### Data section ###

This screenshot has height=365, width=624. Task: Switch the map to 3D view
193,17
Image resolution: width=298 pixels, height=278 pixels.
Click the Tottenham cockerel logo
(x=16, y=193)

###

→ Task directions: May I have the entries returned exactly, with every line in place?

→ Solution to this problem:
This screenshot has height=365, width=624. Task: Switch the map to 3D view
193,17
Image resolution: width=298 pixels, height=278 pixels.
Click the Tottenham cockerel logo
(x=16, y=193)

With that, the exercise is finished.